### [WHAT IS EXPECTED]
Pictures do not belong in the copy. Output exactly the lines from the one containing "639x463 pixels. How" to the end of the listing below.

### [SUPPLIED DATA]
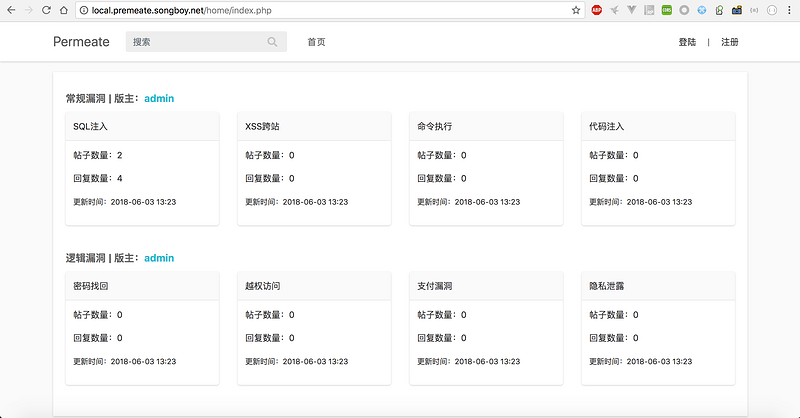Click the 首页 navigation item
Image resolution: width=800 pixels, height=418 pixels.
pos(316,42)
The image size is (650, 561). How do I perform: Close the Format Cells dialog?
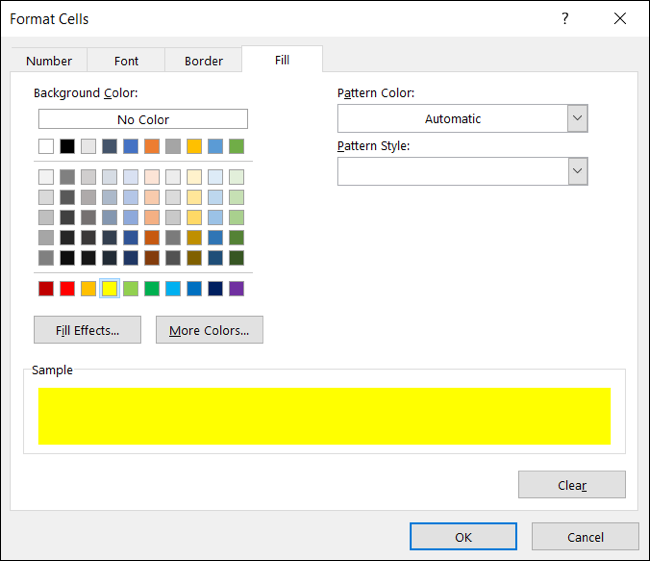(x=618, y=19)
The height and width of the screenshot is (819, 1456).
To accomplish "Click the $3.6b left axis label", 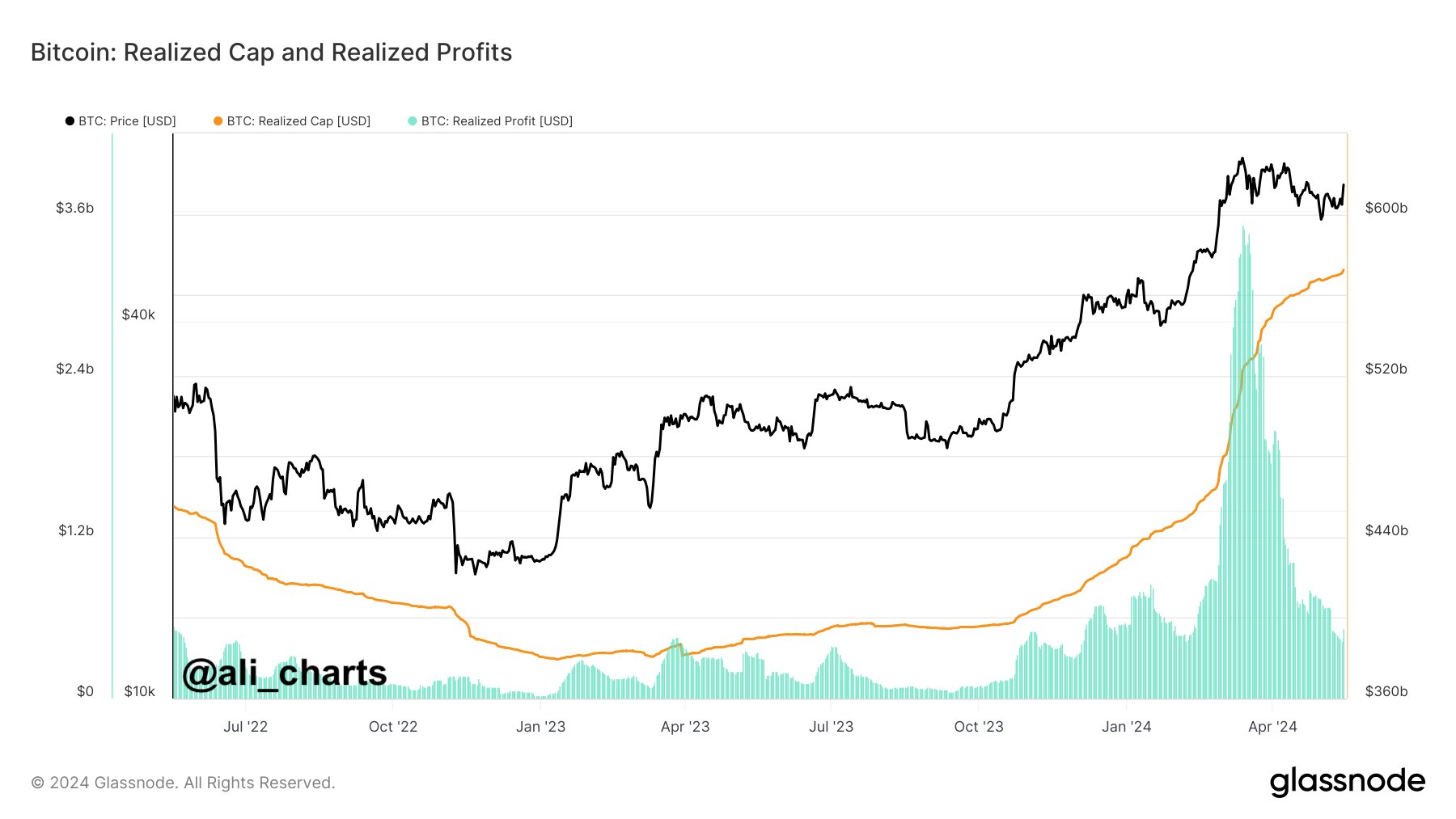I will 74,208.
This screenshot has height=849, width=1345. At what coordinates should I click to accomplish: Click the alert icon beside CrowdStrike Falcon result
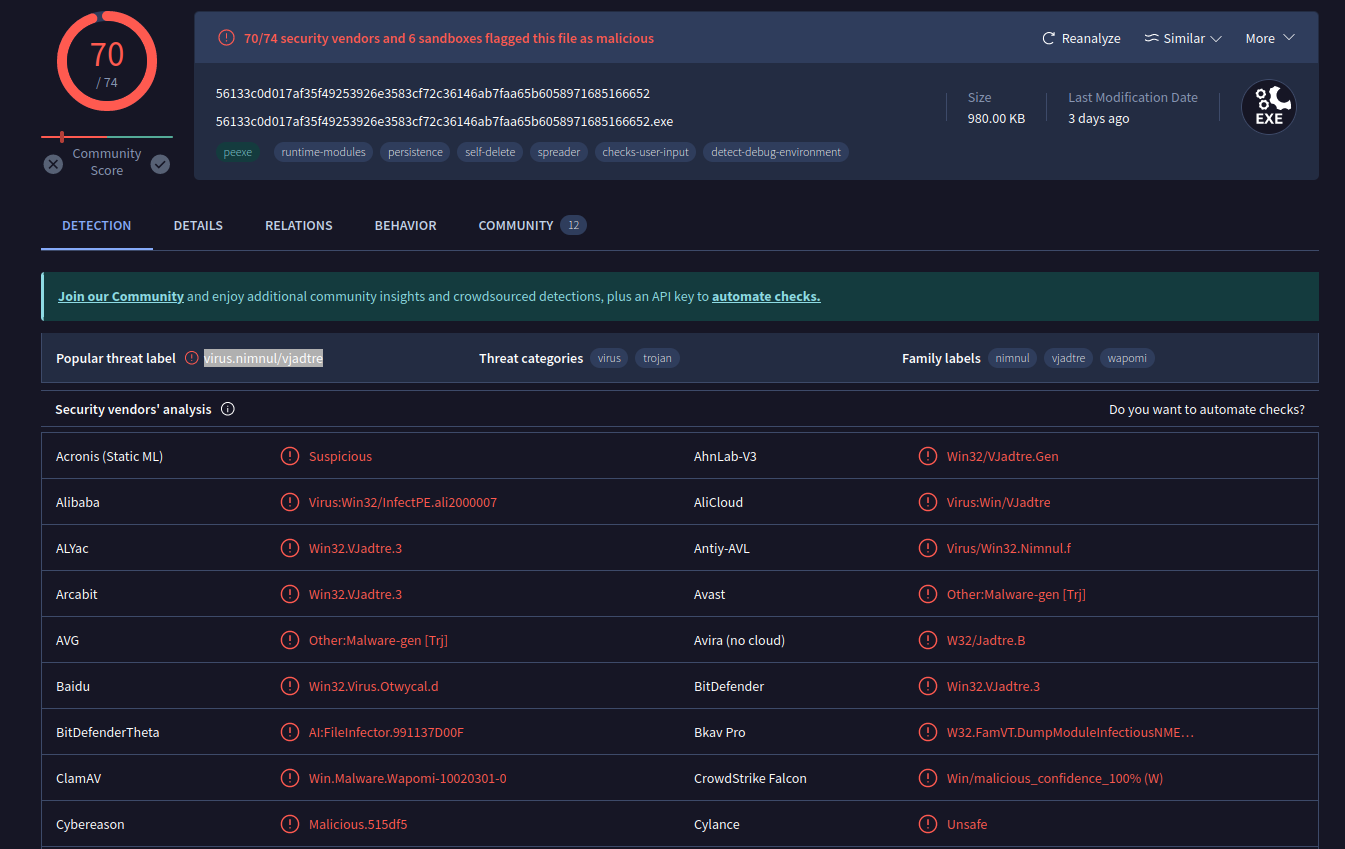click(928, 778)
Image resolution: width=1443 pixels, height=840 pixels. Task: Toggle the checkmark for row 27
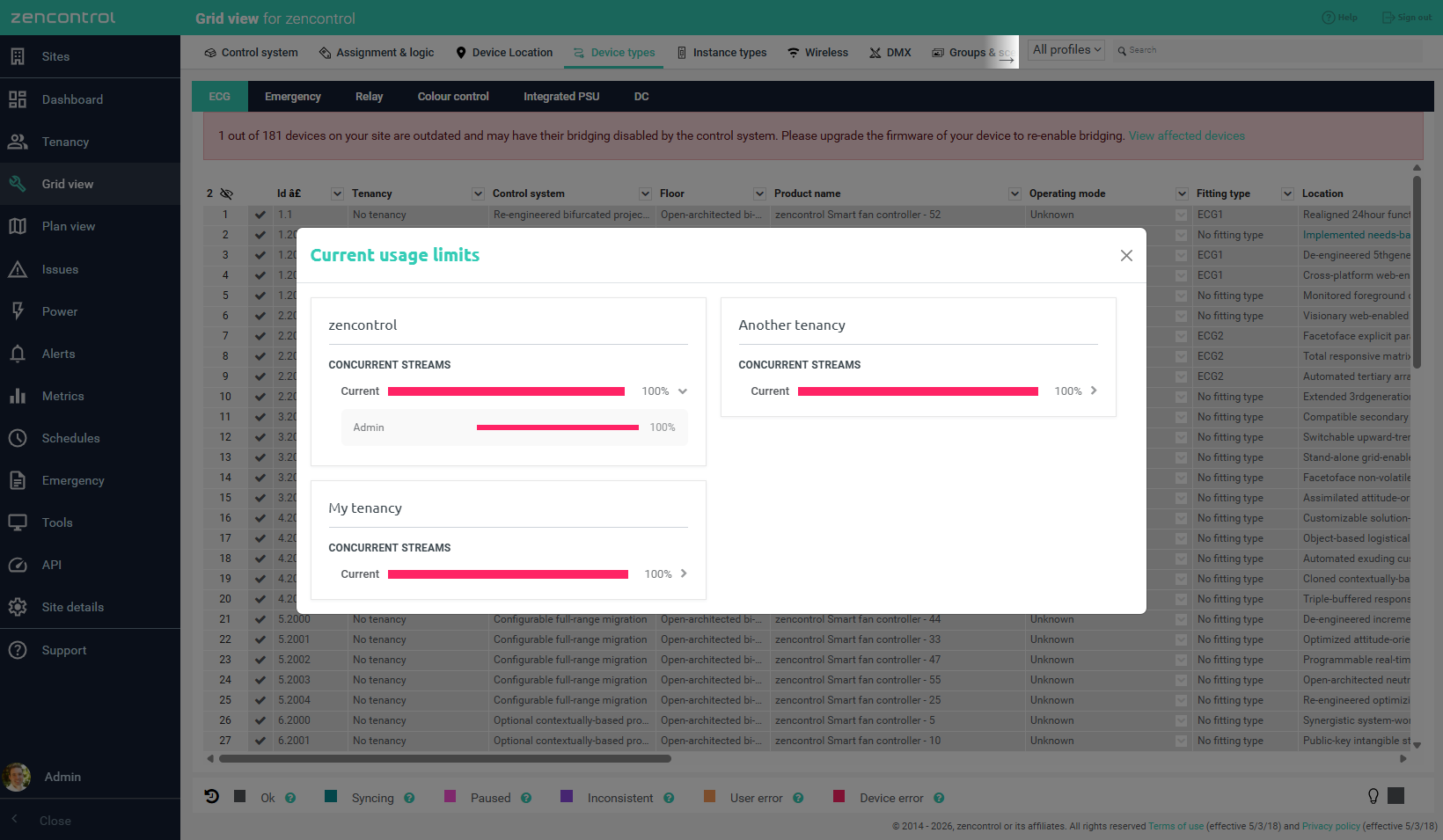pyautogui.click(x=260, y=741)
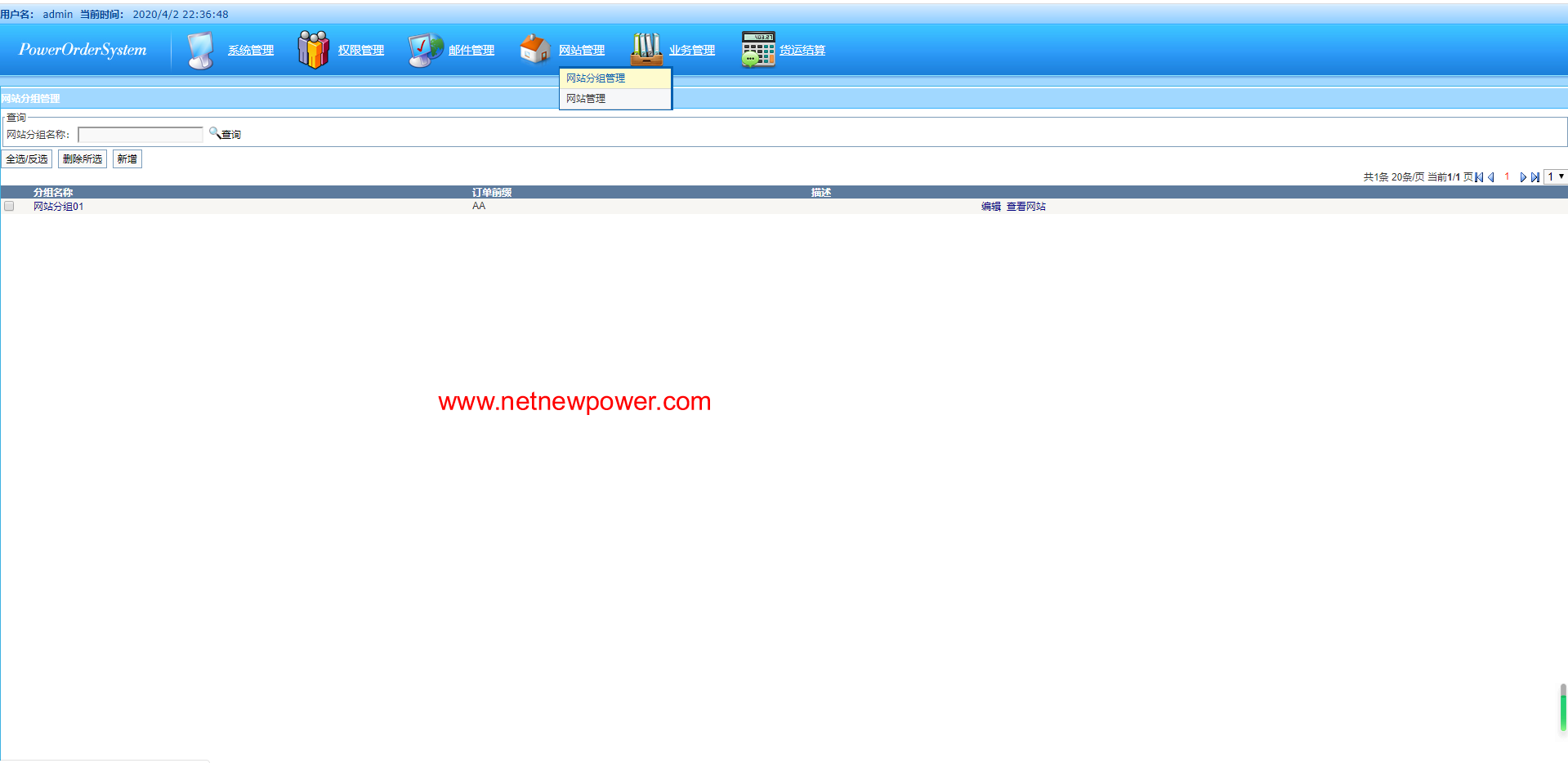Click the previous page arrow
The width and height of the screenshot is (1568, 763).
click(1491, 177)
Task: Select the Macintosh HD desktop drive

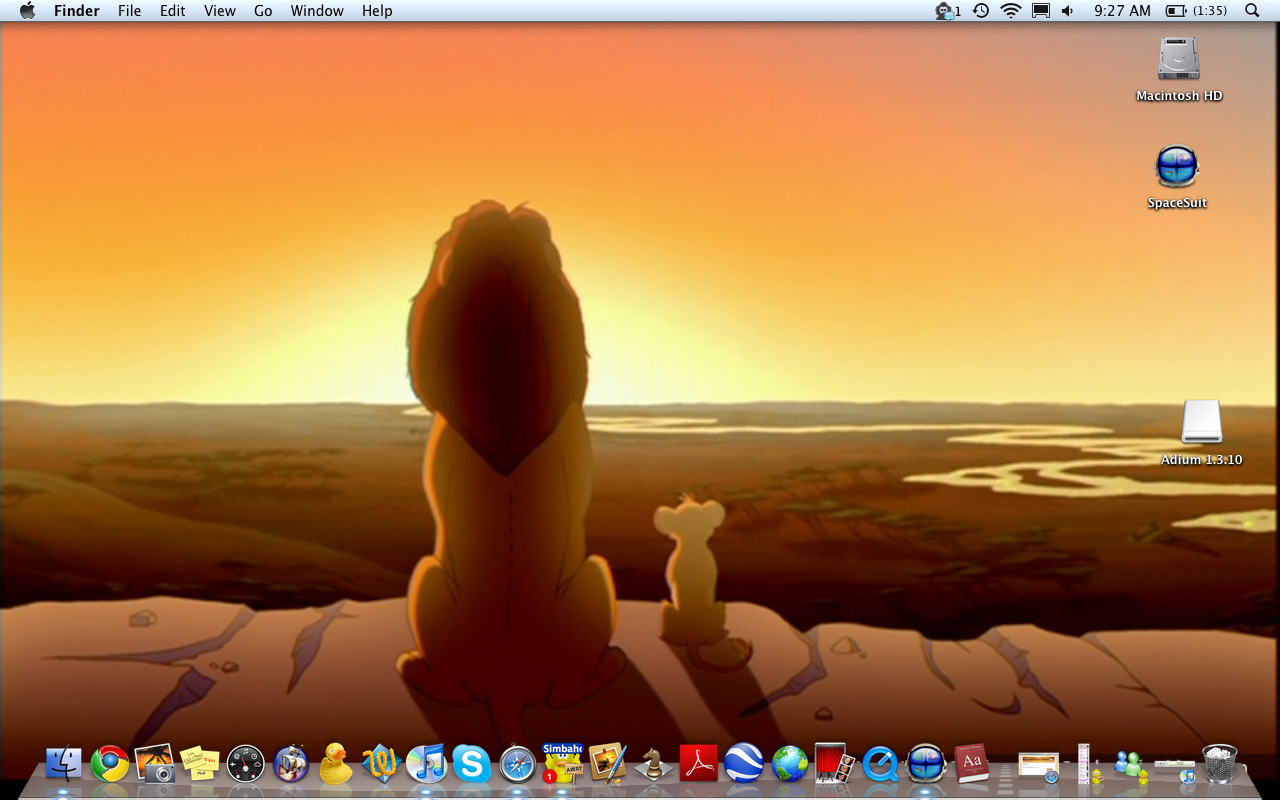Action: click(x=1179, y=61)
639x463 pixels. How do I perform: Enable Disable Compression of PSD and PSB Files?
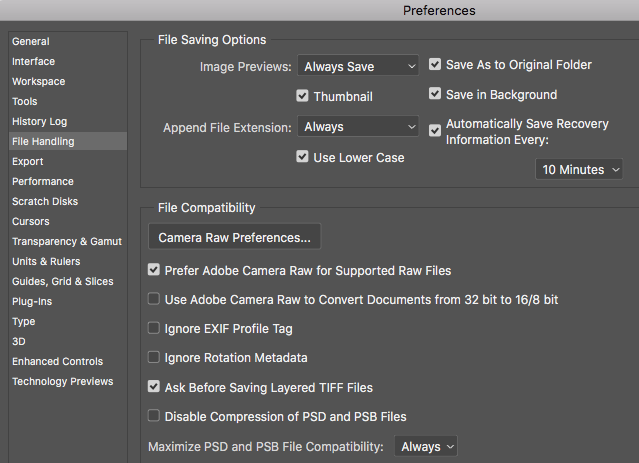154,416
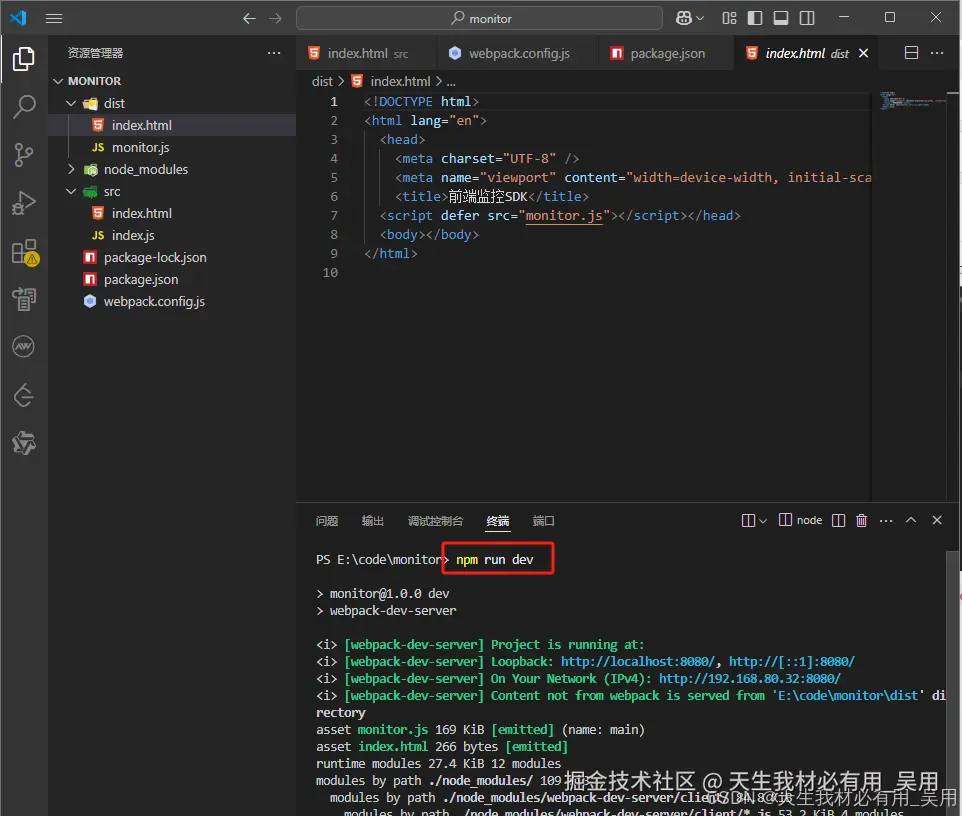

### [ANSWER FOR THE TASK]
639x463 pixels. How do I perform: Enable Disable Compression of PSD and PSB Files?
154,416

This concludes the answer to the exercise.